Aim: Find each line in the rows below that contains the string "height" and copy those lines.
───── Records for processing ─────
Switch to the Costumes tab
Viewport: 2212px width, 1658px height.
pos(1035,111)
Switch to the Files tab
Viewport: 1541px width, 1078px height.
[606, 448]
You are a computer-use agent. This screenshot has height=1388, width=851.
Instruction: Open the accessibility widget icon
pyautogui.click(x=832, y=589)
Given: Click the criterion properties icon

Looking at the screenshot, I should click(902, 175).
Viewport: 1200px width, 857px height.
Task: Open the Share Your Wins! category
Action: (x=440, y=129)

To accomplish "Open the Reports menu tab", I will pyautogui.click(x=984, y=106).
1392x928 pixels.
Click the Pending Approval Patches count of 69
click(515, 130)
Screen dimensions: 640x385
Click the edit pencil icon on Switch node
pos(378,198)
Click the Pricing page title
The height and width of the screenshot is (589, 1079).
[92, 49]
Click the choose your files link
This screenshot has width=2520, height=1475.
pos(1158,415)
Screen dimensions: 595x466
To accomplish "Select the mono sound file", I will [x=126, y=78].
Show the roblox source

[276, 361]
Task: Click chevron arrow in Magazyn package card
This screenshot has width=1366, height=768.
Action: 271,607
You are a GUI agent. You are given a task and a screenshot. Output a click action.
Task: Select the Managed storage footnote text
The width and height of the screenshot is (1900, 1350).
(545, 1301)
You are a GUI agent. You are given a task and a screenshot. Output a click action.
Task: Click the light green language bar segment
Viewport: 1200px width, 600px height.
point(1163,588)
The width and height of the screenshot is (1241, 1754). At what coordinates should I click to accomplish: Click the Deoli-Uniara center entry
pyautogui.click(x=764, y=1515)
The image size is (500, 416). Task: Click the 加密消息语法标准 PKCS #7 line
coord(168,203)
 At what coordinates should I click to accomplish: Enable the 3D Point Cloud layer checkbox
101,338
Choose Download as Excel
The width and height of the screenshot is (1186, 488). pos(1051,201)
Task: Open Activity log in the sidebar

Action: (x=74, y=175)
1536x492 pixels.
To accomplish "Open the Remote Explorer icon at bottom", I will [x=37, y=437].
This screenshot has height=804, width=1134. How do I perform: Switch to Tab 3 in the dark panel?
─────
Exercise result:
Viewport: 2212px width, 1658px height.
Viewport: 1541px width, 1078px height.
You are a computer-use agent. This screenshot has height=1388, width=851.
Viewport: 1200px width, 857px height.
The height and width of the screenshot is (589, 1079).
This screenshot has width=2520, height=1475.
This screenshot has width=1366, height=768.
The width and height of the screenshot is (1900, 1350).
Viewport: 1200px width, 600px height.
The width and height of the screenshot is (1241, 1754). At what coordinates should I click to accomplish: Click the Deoli-Uniara center entry
The width and height of the screenshot is (1186, 488). pos(1051,201)
This screenshot has height=804, width=1134. How do I perform: Switch to Tab 3 in the dark panel?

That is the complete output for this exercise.